Using the records below, give the number of lines where the string "badge" shows up. Add nothing to it.

Stored items →
▬▬▬▬▬▬▬▬▬▬
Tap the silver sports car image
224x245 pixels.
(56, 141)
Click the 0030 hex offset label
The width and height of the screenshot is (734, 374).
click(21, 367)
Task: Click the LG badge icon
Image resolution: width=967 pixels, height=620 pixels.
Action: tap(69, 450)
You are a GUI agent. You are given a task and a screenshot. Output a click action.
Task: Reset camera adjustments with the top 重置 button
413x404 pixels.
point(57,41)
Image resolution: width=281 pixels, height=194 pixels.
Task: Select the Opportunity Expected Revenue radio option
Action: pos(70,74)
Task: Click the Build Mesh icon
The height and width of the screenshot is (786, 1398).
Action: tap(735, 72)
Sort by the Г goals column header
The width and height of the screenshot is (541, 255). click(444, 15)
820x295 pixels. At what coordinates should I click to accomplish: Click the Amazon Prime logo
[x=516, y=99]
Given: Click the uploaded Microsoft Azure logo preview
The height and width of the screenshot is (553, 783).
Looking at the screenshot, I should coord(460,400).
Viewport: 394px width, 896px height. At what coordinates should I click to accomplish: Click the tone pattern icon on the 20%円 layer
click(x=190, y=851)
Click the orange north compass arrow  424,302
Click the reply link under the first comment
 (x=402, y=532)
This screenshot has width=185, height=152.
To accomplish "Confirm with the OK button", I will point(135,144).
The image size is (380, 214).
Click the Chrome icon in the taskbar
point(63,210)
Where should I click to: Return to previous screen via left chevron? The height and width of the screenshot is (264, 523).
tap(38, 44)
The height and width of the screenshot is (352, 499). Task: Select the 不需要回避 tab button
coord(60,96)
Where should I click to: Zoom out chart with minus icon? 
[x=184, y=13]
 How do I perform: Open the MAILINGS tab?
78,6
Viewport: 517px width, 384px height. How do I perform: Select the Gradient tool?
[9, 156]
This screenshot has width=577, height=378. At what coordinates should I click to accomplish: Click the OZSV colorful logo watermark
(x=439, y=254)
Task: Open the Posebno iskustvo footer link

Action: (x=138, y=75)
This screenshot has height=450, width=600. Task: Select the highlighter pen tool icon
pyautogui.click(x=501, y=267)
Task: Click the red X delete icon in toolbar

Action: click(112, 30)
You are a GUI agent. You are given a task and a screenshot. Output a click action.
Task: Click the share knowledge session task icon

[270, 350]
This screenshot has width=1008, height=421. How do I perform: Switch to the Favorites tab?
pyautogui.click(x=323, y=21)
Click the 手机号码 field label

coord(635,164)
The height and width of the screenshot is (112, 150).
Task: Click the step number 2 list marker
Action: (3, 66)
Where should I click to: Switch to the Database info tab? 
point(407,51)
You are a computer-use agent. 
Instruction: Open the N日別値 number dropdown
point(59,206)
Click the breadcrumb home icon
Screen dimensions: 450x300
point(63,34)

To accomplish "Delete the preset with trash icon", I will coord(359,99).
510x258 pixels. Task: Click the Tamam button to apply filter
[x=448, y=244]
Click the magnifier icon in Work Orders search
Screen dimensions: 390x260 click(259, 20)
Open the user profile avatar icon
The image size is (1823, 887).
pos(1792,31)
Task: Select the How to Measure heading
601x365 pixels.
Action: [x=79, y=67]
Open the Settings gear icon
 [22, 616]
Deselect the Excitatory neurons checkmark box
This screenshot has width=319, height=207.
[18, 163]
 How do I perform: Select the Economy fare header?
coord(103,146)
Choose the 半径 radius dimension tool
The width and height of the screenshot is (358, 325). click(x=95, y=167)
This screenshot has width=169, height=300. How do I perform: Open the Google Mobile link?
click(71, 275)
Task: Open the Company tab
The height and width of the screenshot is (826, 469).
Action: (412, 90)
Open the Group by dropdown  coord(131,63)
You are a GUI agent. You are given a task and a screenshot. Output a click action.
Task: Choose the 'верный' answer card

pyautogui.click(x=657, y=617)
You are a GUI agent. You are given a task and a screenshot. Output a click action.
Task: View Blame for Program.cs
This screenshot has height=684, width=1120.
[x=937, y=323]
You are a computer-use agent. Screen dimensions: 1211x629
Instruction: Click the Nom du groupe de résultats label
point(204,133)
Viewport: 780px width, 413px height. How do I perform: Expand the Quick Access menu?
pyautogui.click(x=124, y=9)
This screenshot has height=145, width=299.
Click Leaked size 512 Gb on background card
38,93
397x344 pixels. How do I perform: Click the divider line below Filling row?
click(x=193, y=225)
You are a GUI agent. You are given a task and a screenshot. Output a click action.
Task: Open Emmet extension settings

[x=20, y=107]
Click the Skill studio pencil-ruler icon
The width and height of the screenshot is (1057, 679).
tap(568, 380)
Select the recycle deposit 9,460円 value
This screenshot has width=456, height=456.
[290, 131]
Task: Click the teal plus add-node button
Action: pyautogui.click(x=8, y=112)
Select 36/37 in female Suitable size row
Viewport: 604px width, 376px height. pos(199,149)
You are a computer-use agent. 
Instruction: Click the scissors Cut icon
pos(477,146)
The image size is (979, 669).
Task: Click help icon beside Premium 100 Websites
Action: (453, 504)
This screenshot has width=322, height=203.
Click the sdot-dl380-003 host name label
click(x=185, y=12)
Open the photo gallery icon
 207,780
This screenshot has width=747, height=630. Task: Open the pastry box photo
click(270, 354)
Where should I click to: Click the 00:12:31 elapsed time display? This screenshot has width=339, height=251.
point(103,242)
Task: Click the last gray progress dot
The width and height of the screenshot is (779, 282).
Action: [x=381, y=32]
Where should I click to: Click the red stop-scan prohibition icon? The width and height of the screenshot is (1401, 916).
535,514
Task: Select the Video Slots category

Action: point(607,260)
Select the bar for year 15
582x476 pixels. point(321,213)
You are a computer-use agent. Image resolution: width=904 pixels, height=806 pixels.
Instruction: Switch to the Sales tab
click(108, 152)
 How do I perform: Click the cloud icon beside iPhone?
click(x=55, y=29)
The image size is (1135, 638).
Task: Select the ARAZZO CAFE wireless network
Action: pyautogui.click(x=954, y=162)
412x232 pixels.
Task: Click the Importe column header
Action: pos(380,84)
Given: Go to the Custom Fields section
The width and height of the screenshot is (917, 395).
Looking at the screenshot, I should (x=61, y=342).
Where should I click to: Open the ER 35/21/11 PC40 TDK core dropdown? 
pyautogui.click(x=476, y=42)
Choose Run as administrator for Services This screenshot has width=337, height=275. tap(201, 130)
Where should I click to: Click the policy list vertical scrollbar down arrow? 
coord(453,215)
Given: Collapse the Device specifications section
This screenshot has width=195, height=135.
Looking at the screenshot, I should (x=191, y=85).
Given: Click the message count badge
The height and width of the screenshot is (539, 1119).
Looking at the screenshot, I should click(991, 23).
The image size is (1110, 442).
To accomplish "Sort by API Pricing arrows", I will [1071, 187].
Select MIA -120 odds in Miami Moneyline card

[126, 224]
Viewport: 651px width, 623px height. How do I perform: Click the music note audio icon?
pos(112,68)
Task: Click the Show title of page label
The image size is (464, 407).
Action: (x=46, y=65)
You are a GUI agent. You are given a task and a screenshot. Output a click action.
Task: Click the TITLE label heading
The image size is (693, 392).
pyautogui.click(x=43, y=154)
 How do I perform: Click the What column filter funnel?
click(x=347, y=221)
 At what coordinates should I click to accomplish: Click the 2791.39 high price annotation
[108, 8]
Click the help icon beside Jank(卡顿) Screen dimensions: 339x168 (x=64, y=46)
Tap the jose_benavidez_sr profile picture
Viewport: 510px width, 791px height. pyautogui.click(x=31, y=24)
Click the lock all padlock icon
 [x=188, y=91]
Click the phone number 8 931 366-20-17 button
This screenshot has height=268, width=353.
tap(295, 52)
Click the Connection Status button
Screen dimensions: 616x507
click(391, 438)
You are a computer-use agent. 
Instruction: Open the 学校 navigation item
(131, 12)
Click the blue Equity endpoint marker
▬▬▬▬▬▬▬▬▬▬
REPLY TO THE TASK →
2